[Your instructions]
In all of the records below, replace every occurrence of "dropdown" with "drop-down" and write the lines out again, leaving everything else unchanged.

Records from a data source
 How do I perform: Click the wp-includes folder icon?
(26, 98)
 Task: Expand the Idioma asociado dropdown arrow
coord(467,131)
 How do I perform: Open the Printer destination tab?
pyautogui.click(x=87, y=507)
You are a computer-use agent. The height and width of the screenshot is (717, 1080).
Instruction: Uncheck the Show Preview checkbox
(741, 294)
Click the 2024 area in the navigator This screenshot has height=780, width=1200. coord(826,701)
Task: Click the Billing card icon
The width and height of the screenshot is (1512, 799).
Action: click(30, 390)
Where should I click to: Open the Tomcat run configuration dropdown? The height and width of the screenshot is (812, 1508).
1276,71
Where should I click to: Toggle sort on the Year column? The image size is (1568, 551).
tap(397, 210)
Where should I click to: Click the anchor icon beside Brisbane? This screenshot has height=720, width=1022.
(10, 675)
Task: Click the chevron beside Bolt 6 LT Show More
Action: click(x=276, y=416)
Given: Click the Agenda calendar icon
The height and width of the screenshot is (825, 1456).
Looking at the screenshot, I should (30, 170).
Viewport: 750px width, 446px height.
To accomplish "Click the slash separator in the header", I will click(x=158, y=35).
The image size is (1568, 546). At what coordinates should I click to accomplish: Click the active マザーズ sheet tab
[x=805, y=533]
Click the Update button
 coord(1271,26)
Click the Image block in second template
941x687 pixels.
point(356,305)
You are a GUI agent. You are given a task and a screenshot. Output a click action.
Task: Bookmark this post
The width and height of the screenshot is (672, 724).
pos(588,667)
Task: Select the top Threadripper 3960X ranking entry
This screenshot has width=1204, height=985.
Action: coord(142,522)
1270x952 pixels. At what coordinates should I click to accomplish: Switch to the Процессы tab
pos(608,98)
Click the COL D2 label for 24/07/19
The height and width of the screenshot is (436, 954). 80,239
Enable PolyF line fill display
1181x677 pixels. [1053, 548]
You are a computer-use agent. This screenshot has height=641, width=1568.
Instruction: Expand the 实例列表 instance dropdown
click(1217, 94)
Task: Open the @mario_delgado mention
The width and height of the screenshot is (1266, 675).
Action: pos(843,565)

[Exercise solution]
 How do I perform: Click the wp-includes folder icon?
(26, 98)
 Task: Expand the Idioma asociado drop-down arrow
coord(467,131)
 How do I perform: Open the Printer destination tab?
pyautogui.click(x=87, y=507)
You are a computer-use agent. The height and width of the screenshot is (717, 1080).
Instruction: Uncheck the Show Preview checkbox
(741, 294)
Click the 2024 area in the navigator This screenshot has height=780, width=1200. coord(826,701)
Task: Click the Billing card icon
The width and height of the screenshot is (1512, 799).
Action: click(30, 390)
Where should I click to: Open the Tomcat run configuration drop-down? The height and width of the screenshot is (812, 1508).
1276,71
Where should I click to: Toggle sort on the Year column? The image size is (1568, 551).
tap(397, 210)
Where should I click to: Click the anchor icon beside Brisbane? This screenshot has height=720, width=1022.
(10, 675)
Task: Click the chevron beside Bolt 6 LT Show More
Action: click(x=276, y=416)
Given: Click the Agenda calendar icon
The height and width of the screenshot is (825, 1456).
Looking at the screenshot, I should (30, 170).
Viewport: 750px width, 446px height.
To accomplish "Click the slash separator in the header", I will click(x=158, y=35).
The image size is (1568, 546). At what coordinates should I click to accomplish: Click the active マザーズ sheet tab
[x=805, y=533]
Click the Update button
 coord(1271,26)
Click the Image block in second template
941x687 pixels.
point(356,305)
You are a GUI agent. You are given a task and a screenshot. Output a click action.
Task: Bookmark this post
The width and height of the screenshot is (672, 724).
pos(588,667)
Task: Select the top Threadripper 3960X ranking entry
This screenshot has width=1204, height=985.
Action: coord(142,522)
1270x952 pixels. At what coordinates should I click to accomplish: Switch to the Процессы tab
pos(608,98)
Click the COL D2 label for 24/07/19
The height and width of the screenshot is (436, 954). 80,239
Enable PolyF line fill display
1181x677 pixels. [1053, 548]
You are a computer-use agent. This screenshot has height=641, width=1568.
Instruction: Expand the 实例列表 instance drop-down
click(1217, 94)
Task: Open the @mario_delgado mention
The width and height of the screenshot is (1266, 675).
Action: pos(843,565)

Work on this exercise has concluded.